The answer must consist of every line in the data that contains "arrow".

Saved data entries
*** Block opens ***

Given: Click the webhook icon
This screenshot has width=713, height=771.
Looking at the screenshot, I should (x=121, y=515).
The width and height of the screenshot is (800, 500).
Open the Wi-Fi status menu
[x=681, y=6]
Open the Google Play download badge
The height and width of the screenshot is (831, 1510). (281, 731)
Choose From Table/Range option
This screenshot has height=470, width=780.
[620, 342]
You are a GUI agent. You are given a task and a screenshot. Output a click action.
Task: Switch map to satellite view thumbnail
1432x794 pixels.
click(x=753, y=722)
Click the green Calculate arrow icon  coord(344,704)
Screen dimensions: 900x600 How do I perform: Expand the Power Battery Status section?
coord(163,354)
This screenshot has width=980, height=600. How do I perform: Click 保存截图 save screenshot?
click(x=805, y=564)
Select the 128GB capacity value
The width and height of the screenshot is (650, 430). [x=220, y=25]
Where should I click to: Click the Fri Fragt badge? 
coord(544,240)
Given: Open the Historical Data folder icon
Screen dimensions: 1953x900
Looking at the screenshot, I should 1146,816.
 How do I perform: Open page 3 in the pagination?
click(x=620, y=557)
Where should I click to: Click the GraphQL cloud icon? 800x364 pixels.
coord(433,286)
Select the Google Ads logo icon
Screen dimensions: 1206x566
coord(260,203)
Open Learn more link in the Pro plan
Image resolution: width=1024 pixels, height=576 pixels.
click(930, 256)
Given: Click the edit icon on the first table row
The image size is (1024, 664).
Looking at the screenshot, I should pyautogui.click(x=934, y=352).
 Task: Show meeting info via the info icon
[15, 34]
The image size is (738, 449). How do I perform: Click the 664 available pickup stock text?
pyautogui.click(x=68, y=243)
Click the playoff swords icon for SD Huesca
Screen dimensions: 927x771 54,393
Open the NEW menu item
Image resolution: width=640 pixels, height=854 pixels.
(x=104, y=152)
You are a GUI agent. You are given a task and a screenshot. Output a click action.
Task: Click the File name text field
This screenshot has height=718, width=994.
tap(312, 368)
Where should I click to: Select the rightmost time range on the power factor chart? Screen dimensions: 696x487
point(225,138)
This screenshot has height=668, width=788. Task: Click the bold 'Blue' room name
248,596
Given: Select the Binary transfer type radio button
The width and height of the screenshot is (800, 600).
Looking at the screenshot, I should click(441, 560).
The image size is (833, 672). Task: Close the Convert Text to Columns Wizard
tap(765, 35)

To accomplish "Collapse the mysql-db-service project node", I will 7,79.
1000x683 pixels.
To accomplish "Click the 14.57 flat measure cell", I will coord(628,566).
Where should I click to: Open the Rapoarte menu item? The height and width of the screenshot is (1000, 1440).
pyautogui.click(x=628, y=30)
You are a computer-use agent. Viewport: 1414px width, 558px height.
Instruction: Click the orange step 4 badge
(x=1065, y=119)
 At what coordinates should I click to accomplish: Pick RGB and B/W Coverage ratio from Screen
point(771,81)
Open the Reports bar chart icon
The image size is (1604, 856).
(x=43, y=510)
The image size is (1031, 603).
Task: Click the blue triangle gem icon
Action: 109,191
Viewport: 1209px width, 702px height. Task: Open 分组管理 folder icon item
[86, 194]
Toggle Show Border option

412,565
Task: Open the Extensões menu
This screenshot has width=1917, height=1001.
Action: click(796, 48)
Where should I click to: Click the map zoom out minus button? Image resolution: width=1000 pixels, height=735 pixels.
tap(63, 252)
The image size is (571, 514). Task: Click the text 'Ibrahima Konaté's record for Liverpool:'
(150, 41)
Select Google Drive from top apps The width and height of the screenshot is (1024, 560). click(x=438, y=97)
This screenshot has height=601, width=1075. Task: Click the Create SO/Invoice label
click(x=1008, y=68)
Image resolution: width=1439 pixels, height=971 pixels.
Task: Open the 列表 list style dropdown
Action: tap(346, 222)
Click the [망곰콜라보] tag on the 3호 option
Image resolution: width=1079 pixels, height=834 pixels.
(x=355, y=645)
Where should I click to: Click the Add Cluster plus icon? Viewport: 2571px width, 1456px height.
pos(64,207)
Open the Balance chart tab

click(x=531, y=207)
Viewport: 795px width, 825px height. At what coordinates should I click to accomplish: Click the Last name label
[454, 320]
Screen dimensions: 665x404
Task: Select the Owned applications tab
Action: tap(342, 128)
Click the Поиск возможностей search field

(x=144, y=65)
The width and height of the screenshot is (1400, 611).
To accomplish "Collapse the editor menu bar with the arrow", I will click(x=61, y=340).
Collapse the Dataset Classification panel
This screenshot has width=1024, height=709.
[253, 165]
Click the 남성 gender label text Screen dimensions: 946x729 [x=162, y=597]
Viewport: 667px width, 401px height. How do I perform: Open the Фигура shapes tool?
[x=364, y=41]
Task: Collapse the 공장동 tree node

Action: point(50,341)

*** Block closes ***

ANSWER SPACE:
Click the green Calculate arrow icon  coord(344,704)
To accomplish "Collapse the editor menu bar with the arrow", I will click(x=61, y=340).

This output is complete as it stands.